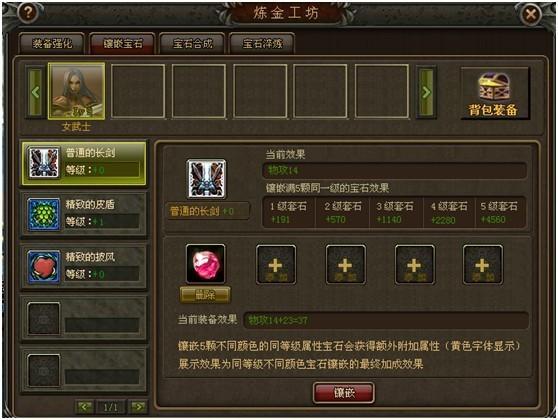Add a gem to the third socket
This screenshot has width=558, height=420.
[x=345, y=264]
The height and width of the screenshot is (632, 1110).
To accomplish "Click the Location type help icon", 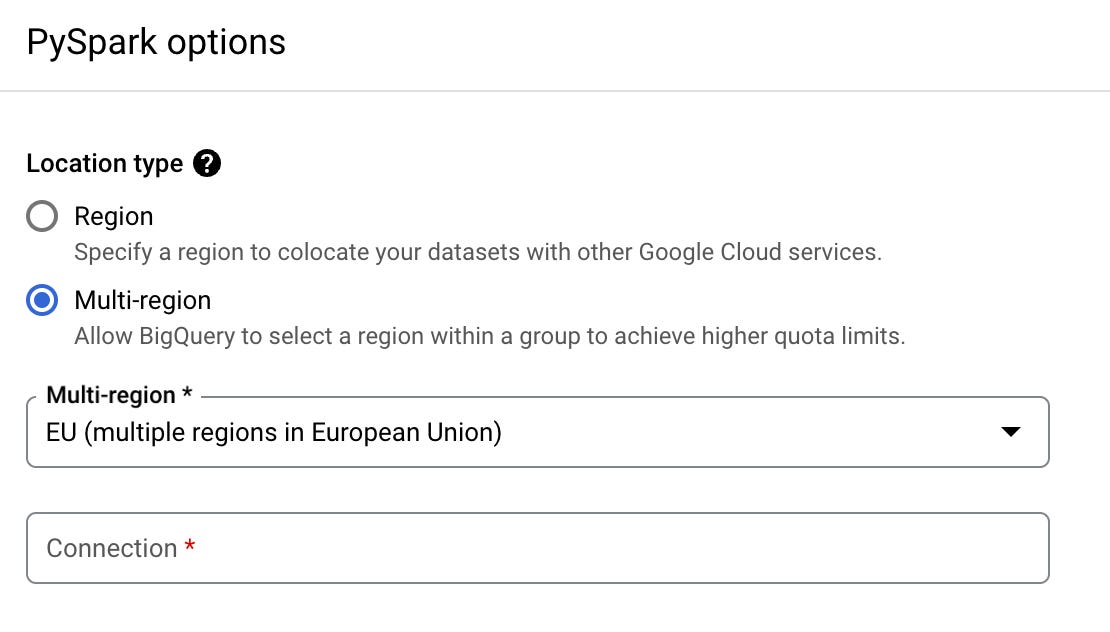I will (x=207, y=163).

_ _ _ _

Zähle die Zeilen der Einträge oben, in denen das Wort „screenshot“ vorkommt, wobei Groß- und Kleinschreibung zu beachten ist. Nenne nur die Anzahl.

2